### Required work
Leave the pictures out and restate each entry below word for word.

(Dataset entries)
◇ ◇ ◇

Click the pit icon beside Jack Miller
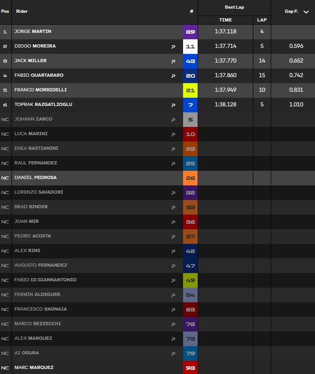315x374 pixels. (173, 61)
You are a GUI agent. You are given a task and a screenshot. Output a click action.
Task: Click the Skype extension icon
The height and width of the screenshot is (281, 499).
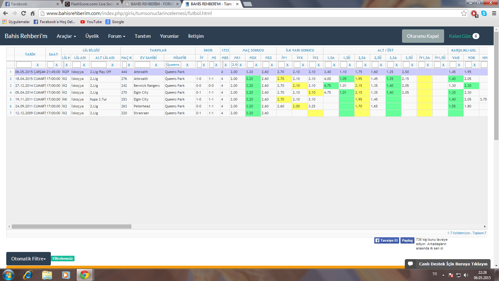[484, 13]
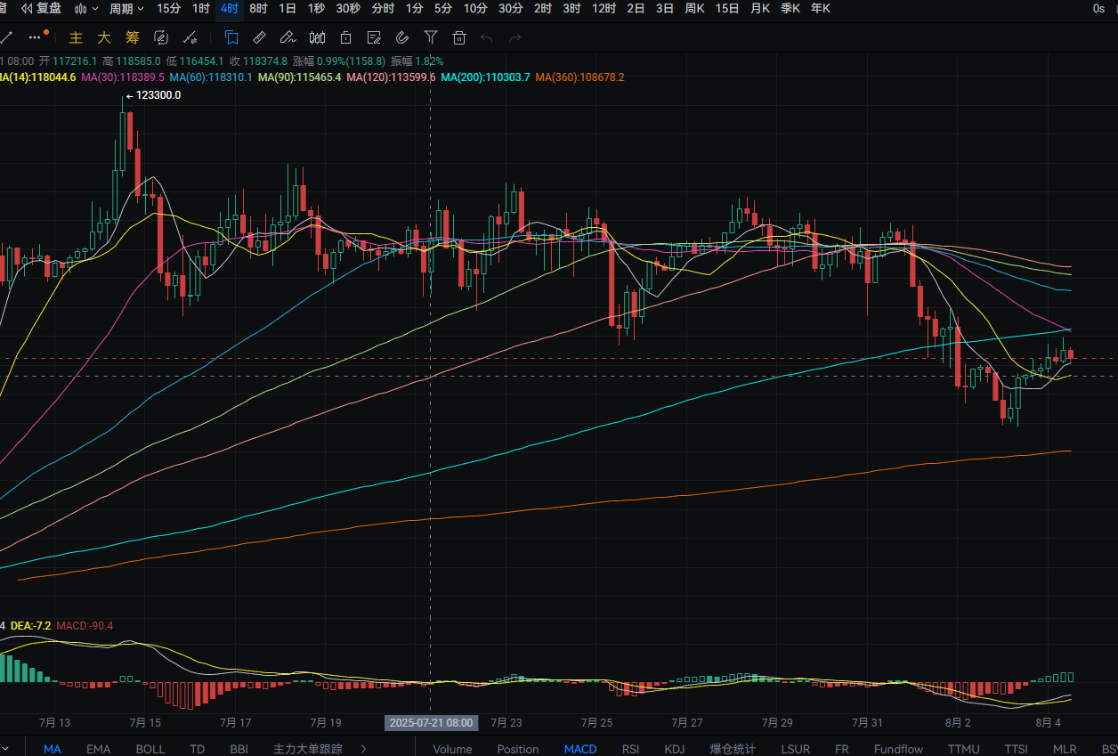Click the blue bookmark flag icon
Image resolution: width=1118 pixels, height=756 pixels.
(x=231, y=37)
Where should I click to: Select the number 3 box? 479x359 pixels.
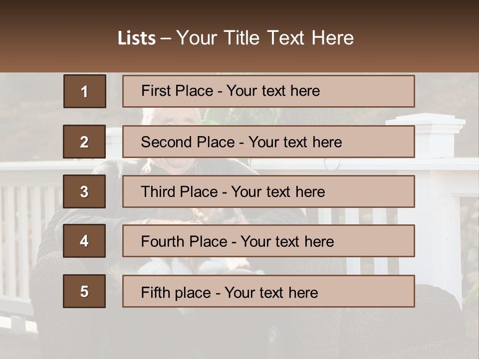click(x=84, y=191)
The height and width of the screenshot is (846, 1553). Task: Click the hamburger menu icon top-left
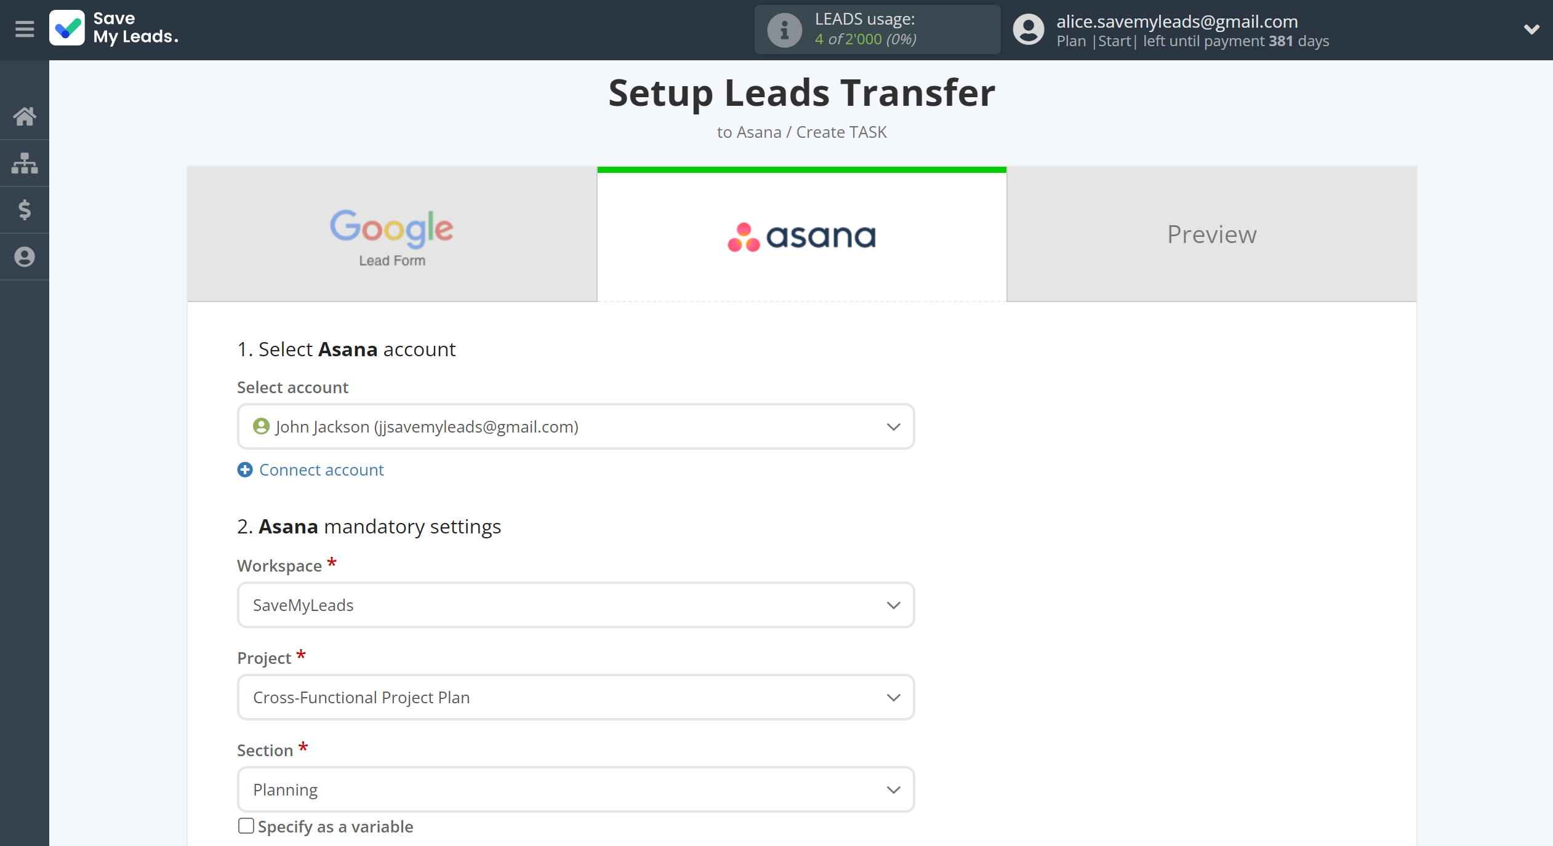[x=25, y=29]
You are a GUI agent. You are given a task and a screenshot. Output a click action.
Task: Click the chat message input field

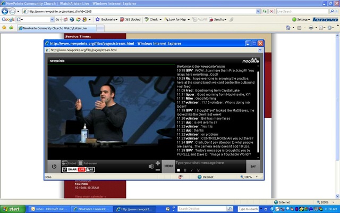pos(210,163)
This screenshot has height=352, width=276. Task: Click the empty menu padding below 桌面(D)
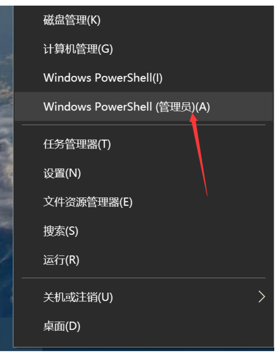pyautogui.click(x=143, y=343)
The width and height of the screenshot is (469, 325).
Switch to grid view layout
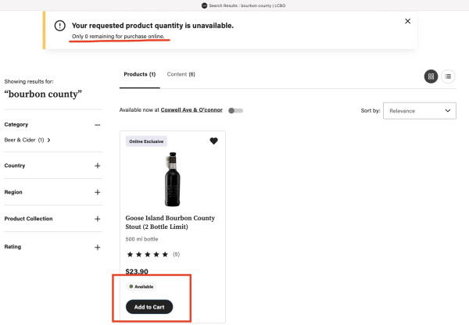coord(431,77)
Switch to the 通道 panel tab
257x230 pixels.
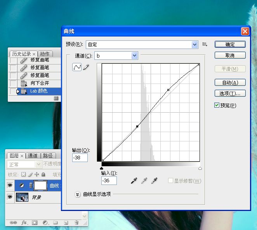coord(33,156)
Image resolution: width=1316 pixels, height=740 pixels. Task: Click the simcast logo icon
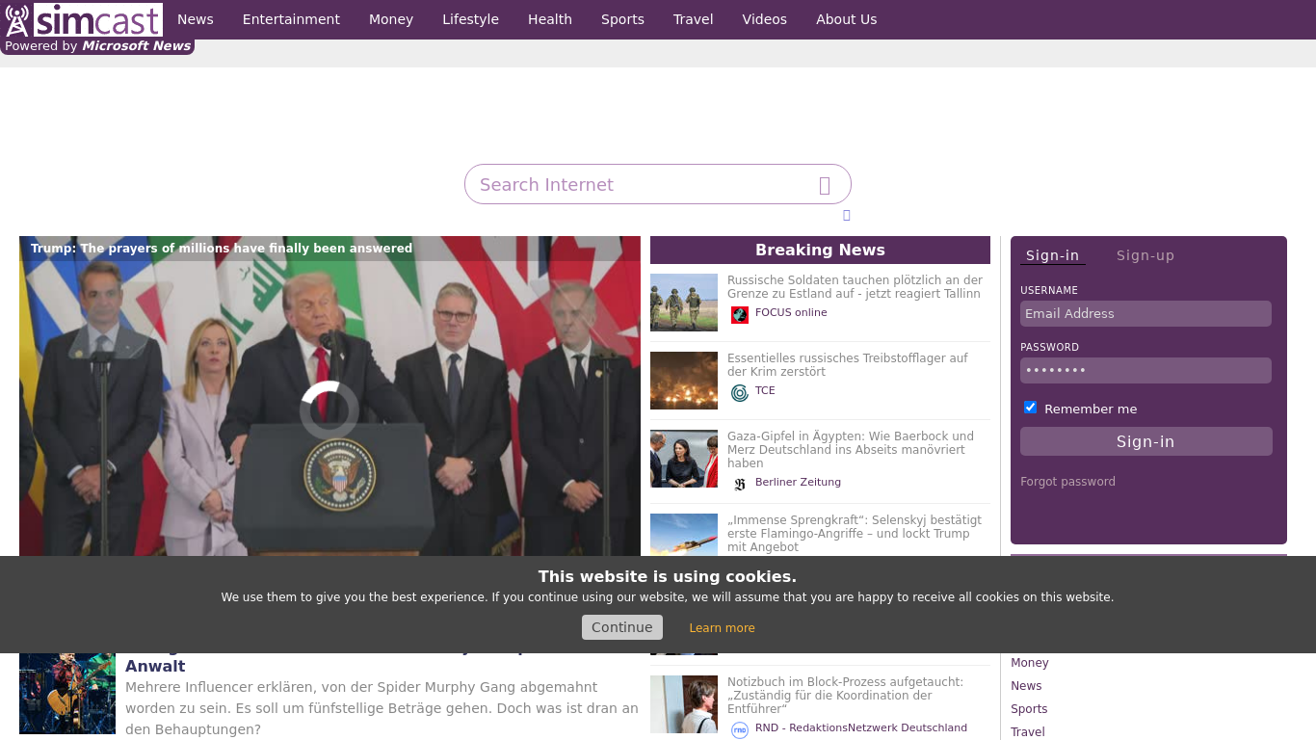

◇ ◇ ◇

### Exercise solution
Click the pit icon beside Jack Miller
315x374 pixels. (173, 61)
You are a GUI agent. You are given a task and a screenshot. Output a click action.
Task: Click the Skype extension icon
The height and width of the screenshot is (281, 499).
[484, 13]
Click the blue bookmark flag icon
Image resolution: width=1118 pixels, height=756 pixels.
(x=231, y=37)
Where should I click to: Select the number 3 box? 479x359 pixels.
click(x=84, y=191)
The height and width of the screenshot is (846, 1553). Task: Click the hamburger menu icon top-left
[x=25, y=29]
You are a GUI agent. You are given a task and a screenshot. Output a click action.
Task: Click the chat message input field

pos(210,163)
This screenshot has height=352, width=276. Task: Click the empty menu padding below 桌面(D)
pyautogui.click(x=143, y=343)
The width and height of the screenshot is (469, 325).
Switch to grid view layout
coord(431,77)
Switch to the 通道 panel tab
257x230 pixels.
coord(33,156)
Image resolution: width=1316 pixels, height=740 pixels. Task: Click the simcast logo icon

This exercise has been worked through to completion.